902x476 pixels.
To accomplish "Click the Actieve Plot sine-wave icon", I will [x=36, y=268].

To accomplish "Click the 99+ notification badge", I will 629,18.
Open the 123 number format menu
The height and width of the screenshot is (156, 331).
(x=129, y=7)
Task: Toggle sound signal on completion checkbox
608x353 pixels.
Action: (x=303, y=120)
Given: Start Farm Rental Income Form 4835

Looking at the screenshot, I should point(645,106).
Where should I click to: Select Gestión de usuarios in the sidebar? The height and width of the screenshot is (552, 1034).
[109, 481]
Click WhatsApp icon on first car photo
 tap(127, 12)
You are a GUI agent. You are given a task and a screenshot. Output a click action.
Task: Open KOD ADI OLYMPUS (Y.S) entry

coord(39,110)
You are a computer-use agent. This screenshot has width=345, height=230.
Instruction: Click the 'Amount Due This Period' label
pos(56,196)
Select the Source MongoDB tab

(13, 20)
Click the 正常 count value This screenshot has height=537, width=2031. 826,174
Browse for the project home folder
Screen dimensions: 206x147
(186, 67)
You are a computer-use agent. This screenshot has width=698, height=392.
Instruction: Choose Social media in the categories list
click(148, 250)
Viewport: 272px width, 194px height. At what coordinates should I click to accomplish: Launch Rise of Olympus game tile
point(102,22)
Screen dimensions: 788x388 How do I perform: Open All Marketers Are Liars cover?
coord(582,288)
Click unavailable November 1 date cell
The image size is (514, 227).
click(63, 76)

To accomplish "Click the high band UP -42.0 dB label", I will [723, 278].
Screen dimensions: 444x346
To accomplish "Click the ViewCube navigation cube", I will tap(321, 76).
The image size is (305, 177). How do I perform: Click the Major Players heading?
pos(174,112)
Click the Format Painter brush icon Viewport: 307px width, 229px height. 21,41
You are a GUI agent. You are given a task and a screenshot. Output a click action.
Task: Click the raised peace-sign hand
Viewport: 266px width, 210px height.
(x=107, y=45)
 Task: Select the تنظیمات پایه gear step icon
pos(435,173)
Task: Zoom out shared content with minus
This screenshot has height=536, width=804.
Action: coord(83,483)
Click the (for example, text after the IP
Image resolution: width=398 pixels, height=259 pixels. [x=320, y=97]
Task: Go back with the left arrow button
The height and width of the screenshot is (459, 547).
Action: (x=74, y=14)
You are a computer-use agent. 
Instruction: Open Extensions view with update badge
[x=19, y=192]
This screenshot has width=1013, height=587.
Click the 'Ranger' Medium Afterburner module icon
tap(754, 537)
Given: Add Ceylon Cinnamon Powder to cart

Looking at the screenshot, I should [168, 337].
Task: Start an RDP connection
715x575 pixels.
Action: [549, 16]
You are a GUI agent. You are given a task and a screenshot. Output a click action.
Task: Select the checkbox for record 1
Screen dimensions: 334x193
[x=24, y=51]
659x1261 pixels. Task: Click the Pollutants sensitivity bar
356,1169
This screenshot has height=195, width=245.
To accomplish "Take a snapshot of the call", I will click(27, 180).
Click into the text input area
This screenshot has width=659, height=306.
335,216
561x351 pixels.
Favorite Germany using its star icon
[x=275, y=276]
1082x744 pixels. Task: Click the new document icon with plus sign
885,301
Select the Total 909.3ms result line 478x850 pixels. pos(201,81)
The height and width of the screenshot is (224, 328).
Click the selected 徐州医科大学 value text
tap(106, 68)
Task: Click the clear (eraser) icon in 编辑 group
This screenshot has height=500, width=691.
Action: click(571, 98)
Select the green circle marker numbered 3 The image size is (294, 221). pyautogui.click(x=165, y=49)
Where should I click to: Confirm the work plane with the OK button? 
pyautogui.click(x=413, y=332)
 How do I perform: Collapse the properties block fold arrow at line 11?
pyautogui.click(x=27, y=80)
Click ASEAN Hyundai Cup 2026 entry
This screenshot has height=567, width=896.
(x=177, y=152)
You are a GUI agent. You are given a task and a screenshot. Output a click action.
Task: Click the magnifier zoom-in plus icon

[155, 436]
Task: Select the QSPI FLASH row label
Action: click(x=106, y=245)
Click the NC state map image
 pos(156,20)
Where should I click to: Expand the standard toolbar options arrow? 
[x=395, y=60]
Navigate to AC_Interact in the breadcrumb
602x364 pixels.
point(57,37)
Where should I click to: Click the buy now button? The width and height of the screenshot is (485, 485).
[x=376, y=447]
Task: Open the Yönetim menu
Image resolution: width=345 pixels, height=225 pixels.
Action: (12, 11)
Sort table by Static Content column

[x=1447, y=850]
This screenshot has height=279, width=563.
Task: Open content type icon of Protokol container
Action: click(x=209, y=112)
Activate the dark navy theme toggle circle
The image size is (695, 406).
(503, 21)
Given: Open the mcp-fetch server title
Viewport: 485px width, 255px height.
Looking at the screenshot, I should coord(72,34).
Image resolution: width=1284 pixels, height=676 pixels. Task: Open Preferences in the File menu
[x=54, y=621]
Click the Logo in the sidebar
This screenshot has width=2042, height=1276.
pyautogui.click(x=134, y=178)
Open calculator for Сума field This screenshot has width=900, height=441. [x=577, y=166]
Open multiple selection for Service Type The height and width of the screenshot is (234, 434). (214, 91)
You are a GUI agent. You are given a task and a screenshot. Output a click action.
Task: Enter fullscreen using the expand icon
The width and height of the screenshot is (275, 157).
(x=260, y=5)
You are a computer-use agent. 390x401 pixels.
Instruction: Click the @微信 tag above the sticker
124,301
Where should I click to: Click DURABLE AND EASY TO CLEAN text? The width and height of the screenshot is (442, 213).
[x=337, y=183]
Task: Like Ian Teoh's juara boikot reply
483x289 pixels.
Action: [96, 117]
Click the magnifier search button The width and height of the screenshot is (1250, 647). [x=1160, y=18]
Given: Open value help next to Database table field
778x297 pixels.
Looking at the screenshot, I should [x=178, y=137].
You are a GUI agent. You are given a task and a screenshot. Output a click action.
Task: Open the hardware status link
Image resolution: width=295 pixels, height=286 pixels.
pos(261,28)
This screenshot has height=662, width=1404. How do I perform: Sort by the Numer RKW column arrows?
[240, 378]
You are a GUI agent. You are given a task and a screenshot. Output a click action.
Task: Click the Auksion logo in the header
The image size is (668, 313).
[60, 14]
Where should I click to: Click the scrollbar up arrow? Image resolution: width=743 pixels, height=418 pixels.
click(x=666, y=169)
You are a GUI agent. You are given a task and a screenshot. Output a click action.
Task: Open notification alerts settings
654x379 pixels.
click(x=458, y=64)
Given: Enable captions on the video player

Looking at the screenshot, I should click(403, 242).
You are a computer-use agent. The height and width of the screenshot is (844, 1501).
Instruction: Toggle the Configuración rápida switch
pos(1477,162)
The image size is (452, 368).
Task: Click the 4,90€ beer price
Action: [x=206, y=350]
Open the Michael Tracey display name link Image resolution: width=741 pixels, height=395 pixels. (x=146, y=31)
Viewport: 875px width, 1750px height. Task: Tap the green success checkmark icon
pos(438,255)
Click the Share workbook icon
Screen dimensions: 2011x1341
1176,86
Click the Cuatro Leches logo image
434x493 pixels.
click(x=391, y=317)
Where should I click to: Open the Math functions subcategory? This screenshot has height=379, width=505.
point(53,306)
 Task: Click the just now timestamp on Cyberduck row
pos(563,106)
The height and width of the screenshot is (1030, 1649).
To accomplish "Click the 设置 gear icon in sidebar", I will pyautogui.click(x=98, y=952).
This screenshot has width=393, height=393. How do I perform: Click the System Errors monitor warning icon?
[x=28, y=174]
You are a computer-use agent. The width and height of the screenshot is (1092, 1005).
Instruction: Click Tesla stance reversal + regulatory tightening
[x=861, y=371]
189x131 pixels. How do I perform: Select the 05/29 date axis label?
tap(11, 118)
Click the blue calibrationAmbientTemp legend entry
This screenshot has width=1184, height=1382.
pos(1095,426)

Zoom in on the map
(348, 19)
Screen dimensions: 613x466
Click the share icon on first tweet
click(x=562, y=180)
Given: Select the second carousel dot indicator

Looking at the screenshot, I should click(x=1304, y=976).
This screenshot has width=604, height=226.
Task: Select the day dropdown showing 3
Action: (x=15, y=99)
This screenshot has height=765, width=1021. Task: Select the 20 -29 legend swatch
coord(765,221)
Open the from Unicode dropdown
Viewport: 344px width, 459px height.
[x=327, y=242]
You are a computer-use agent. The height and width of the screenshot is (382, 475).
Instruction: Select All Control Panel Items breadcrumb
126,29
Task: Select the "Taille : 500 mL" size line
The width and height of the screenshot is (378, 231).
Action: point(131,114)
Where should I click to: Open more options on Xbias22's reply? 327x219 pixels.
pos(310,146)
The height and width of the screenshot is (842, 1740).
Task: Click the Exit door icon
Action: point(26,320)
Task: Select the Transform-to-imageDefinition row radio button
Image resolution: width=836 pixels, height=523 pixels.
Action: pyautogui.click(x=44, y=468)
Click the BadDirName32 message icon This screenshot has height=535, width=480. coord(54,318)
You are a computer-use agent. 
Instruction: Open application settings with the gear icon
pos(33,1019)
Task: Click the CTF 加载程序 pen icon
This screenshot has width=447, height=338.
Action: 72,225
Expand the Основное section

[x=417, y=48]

:::::

* THE REQUEST: Copy out the stretch of lines from the one containing "189x131 pixels. How" through the one containing "Action: point(131,114)", reproducing each line exactly.

* TASK RESULT:
189x131 pixels. How do I perform: Select the 05/29 date axis label?
tap(11, 118)
Click the blue calibrationAmbientTemp legend entry
This screenshot has width=1184, height=1382.
pos(1095,426)

Zoom in on the map
(348, 19)
Screen dimensions: 613x466
Click the share icon on first tweet
click(x=562, y=180)
Given: Select the second carousel dot indicator

Looking at the screenshot, I should click(x=1304, y=976).
This screenshot has width=604, height=226.
Task: Select the day dropdown showing 3
Action: (x=15, y=99)
This screenshot has height=765, width=1021. Task: Select the 20 -29 legend swatch
coord(765,221)
Open the from Unicode dropdown
Viewport: 344px width, 459px height.
[x=327, y=242]
You are a computer-use agent. The height and width of the screenshot is (382, 475).
Instruction: Select All Control Panel Items breadcrumb
126,29
Task: Select the "Taille : 500 mL" size line
The width and height of the screenshot is (378, 231).
Action: point(131,114)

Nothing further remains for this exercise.